Patents

In re Cellect: When Patent Term Adjustment Meets Double Patenting

The Federal Circuit held that obviousness-type double patenting is measured against a patent's post-PTA expiration date, reshaping prosecution strategy for patent families.

Image sensor wafer under inspection in a semiconductor fabrication facility
The Cellect patents covered solid-state image sensors; the dispute turned on patent term, not technology. Shutterstock
Educational content, not legal advice. This article explains general legal concepts. It does not create an attorney–client relationship. For your specific situation, consult a licensed attorney.

In In re Cellect, LLC, No. 22-1293 (Fed. Cir. Aug. 28, 2023), a panel of Circuit Judges Lourie, Dyk, and Reyna — in an opinion authored by Judge Lourie — confronted a question that the court had never squarely answered: when a patent’s term is extended by patent term adjustment (PTA) for U.S. Patent and Trademark Office (USPTO) delay, is the resulting later expiration date measured against earlier-expiring family members for obviousness-type double patenting (ODP)? The court answered yes. The decision affirmed the Patent Trial and Appeal Board across a set of ex parte reexaminations and held that a claim entitled to a longer term solely because of PTA can be invalidated for ODP over a commonly owned, earlier-expiring relative. The Supreme Court declined to disturb that result, denying certiorari in Cellect LLC v. Vidal, No. 23-1231, on October 7, 2024.

The holding is deceptively narrow in its statutory mechanics but sweeping in its practical reach.
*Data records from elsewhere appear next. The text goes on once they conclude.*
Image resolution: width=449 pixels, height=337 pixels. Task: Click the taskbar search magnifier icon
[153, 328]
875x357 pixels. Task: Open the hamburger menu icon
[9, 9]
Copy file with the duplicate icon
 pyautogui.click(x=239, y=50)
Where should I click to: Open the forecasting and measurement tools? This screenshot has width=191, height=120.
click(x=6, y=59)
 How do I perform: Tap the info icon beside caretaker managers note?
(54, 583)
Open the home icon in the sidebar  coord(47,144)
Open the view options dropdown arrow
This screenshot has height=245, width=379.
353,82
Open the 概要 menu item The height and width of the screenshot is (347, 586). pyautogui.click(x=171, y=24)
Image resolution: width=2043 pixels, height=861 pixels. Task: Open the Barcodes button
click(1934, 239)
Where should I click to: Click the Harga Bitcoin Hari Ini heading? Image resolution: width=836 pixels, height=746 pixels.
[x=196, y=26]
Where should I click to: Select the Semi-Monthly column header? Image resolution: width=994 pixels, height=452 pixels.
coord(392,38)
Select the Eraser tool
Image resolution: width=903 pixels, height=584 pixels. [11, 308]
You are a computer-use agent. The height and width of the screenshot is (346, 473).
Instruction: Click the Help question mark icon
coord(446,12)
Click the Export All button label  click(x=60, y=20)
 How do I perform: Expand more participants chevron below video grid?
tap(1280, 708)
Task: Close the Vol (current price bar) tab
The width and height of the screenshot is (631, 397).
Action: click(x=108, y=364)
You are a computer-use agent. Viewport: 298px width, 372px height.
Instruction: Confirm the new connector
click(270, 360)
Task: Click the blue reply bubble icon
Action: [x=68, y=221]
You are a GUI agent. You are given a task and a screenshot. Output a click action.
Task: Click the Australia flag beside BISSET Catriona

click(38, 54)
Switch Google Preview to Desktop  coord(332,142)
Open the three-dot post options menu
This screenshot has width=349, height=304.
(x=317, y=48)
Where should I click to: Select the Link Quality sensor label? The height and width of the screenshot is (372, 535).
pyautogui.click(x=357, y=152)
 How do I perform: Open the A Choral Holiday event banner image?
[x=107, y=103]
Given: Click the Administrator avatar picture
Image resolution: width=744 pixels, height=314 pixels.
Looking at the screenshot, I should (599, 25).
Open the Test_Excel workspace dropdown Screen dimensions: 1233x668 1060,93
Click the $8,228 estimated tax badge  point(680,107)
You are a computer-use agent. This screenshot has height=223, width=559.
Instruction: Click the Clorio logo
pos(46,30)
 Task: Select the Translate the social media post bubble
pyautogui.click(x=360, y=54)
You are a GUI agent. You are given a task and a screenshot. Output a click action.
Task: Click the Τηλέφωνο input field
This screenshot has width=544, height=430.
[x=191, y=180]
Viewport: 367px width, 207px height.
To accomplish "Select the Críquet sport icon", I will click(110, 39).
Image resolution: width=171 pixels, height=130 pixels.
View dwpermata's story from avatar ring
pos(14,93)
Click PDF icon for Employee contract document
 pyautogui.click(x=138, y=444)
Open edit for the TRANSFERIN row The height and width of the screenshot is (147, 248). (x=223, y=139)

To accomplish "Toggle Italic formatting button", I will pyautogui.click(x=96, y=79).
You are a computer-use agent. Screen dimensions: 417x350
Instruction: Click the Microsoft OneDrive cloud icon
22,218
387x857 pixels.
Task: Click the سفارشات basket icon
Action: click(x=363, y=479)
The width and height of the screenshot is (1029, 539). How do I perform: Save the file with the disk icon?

It converts what many prosecutors treated as a “free” extension — extra days awarded to compensate for the agency’s own administrative lag — into a potential liability that can shorten or invalidate later-issued claims in a portfolio. For anyone managing a continuation-heavy family, Cellect rewired the calculus around terminal disclaimers.

At a glance

  • Case: In re Cellect, LLC, No. 22-1293 (Fed. Cir. Aug. 28, 2023); cert. denied sub nom. Cellect LLC v. Vidal, No. 23-1231 (Oct. 7, 2024).
  • Panel: Lourie (author), Dyk, Reyna.
  • Posture: Appeal from PTAB decisions in five ex parte reexaminations; the Board sustained ODP rejections of U.S. Patent Nos. 6,424,369; 6,452,626; 6,982,742; and 7,002,621, each of which had received PTA. The reference patent in the family, U.S. Patent No. 6,862,036, received no PTA.
  • Technology: Solid-state image sensors for portable communication devices — but the patents shared a common priority chain, so they would have expired on the same day but for PTA.
  • Holding: ODP for a patent that has received PTA is evaluated against the expiration date after PTA is added. A claim that expires later only because of PTA can be invalidated for ODP over an earlier-expiring family member absent a timely terminal disclaimer.
  • Key distinction: PTA under 35 U.S.C. § 154(b) is treated differently from patent term extension (PTE) under § 156.

How the case arose in prosecution and reexamination

The Cellect patents descended from a common application and shared a single priority date. Under the post-1995 regime, that meant they would ordinarily share a single twenty-years-from-filing expiration date. Four of the patents, however, carried PTA awarded under § 154(b) to compensate for USPTO prosecution delays, pushing their expirations past that of the reference patent, the ‘036, which received none. None of the four PTA-bearing patents was subject to a terminal disclaimer.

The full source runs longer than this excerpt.